In the attachment I just added, you’ll find the following files with the obtained results:

  • heading_background.docx, the original DOCX file: the background covers all the paragraph, including the heading number
  • heading_background_converted_by_word.htm, converted by Word as is: the background covers only the heading paragraph content
  • heading_background_converted_by_word-without_empty_ps.htm, empty paragraphs removed manually, converted by Word: the background covers only the heading paragraph content
  • heading_background-converted_by_aspose.html,converted by Aspose, “as is”: the background covers the whole heading paragraph content
  • heading_background-converted_by_aspose-without_empty_ps.html, empty paragraphs removed programatically (with the code embedded in my first post) and converted by Aspose: the background starts slightly after the “C” of “Conditions lorem ipsum”.

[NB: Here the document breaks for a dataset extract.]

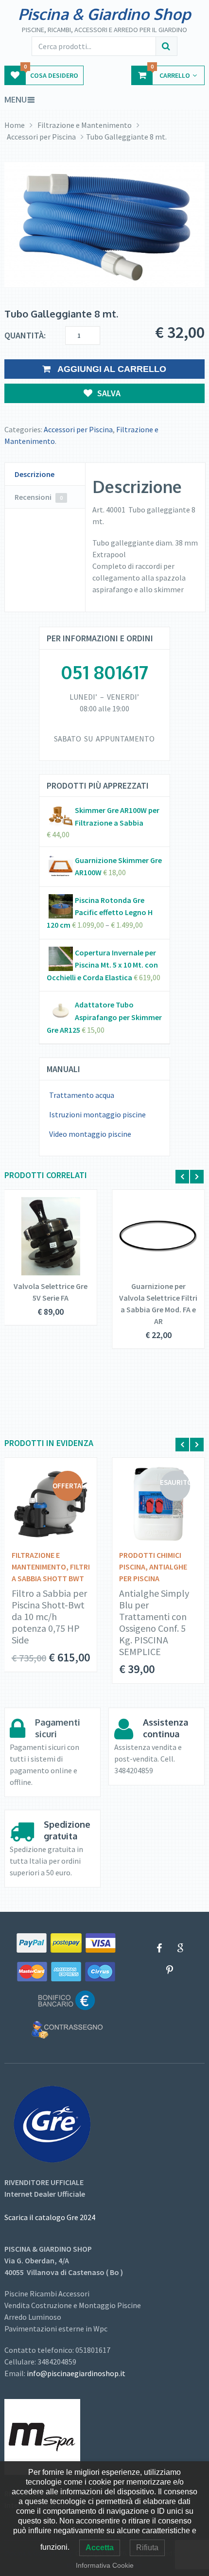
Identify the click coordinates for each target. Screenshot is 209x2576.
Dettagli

heading_background-detailed.zip (48.4 KB)

@monir.aittahar

We have tested the scenario and have managed to reproduce the same issue at our side. For the sake of correction, we have logged this problem in our issue tracking system as WORDSNET-18637. You will be notified via this forum thread once this issue is resolved.

We apologize for your inconvenience.

@tahir.manzoor,

Thak you very much for your reply.

Best regards,
Monir

The issues you have found earlier (filed as WORDSNET-18637) have been fixed in this Aspose.Words for .NET 22.9 update also available on NuGet.